What was I supposed to do about
them
?

I couldn’t do
every
thing, could I?

I wasn’t God.

I was just a kid . . .

And besides
, I told myself,
at least you’re
trying
to do
some
thing about
some
of the bad stuff, the stuff that happened to Lucy . . . and that’s a hell of a lot more than God ever does. I mean, God does fuck all, doesn’t he? He just sits there, luxuriating in all his superpowers, demanding to be adored . . .

It was 22:42:44 now, and the night was getting colder. I pulled up my hood and turned on my iSkin, warming myself with the electric heat . . . and as I gazed down over the edge of the roof, I wondered what I looked like from down below — a softly glowing figure, sitting cross-legged on the top of a tower block . . .

Like some kind of weird hooded Buddha . . .

A skinny, glow-in-the-dark iBuddha.

Or maybe an iGargoyle.

I closed my eyes again and opened up my Facebook page. There were two messages from aGirl: an old one that said
have you gone?
and a slightly longer one from five minutes ago. The longer one read:

sorry if i asked too many questions and scared you off or anything, but i was just curious about you. you have to admit you’re kind of unusual! it’s ok, i mean you don’t have to tell me anything and i won’t ask you anything else if that’s what you want. but please don’t go away. we can just talk about things.

aGirl

Lucy was online right now, so I wrote back:

no, it’s ok, you didn’t scare me away, i was just a bit busy for a while. i’m back now. so, anyway, how are you feeling? you don’t sound quite so down as before. are things a bit better for you?

hello again, iBoy. i’m glad you’re back. no, things aren’t really any better for me, and i don’t think they ever will be, but i don’t feel quite so empty and dead anymore. i think talking helps. talking to you, of course. and i have a friend called tom who is very kind and listens to me. can i ask you something about the boy you nearly pushed out the window? do you know what he did to me?

yes.

were you really going to push him out?

i don’t know. what would you think if i said yes?

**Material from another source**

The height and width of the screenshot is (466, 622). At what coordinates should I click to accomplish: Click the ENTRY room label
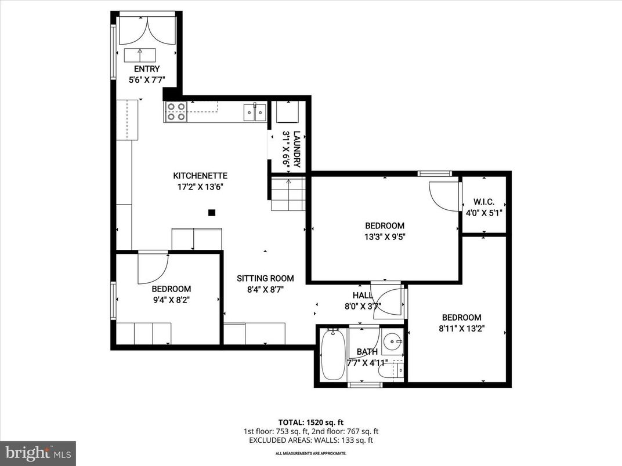[146, 69]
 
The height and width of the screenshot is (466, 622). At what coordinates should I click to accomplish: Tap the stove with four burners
[175, 111]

i don’t know. part of me thinks he deserves to die, but another part says no, that’s wrong. do you know what i mean?

yes, i know exactly what you mean.

let’s talk about something else.

ok. what?

where are you?

i’m sitting in the sky.

yeah, right. what’s your real name?

i’ll answer that if you tell me about tom.

what about him?

is he your boyfriend?

no! i’ve known tom forever, we grew up together. he’s not my boyfriend, he’s just a very close friend. i like him a lot, and i think he likes me, but i don’t think he likes me in that kind of way. he just cares for me. i care for him too. he’s quite a sad person, i think.

maybe he likes you more than you think. maybe he just can’t work out how to tell you.

maybe . . . what’s it to you anyway?

nothing. i was just curious.

all right, so i answered your question. now you answer mine. what’s your real name?

you already know it.

see you later.

iBoy

I closed myself down, opened my eyes, and carefully got to my feet. I took one last look over the edge of the roof, then I turned round and went home.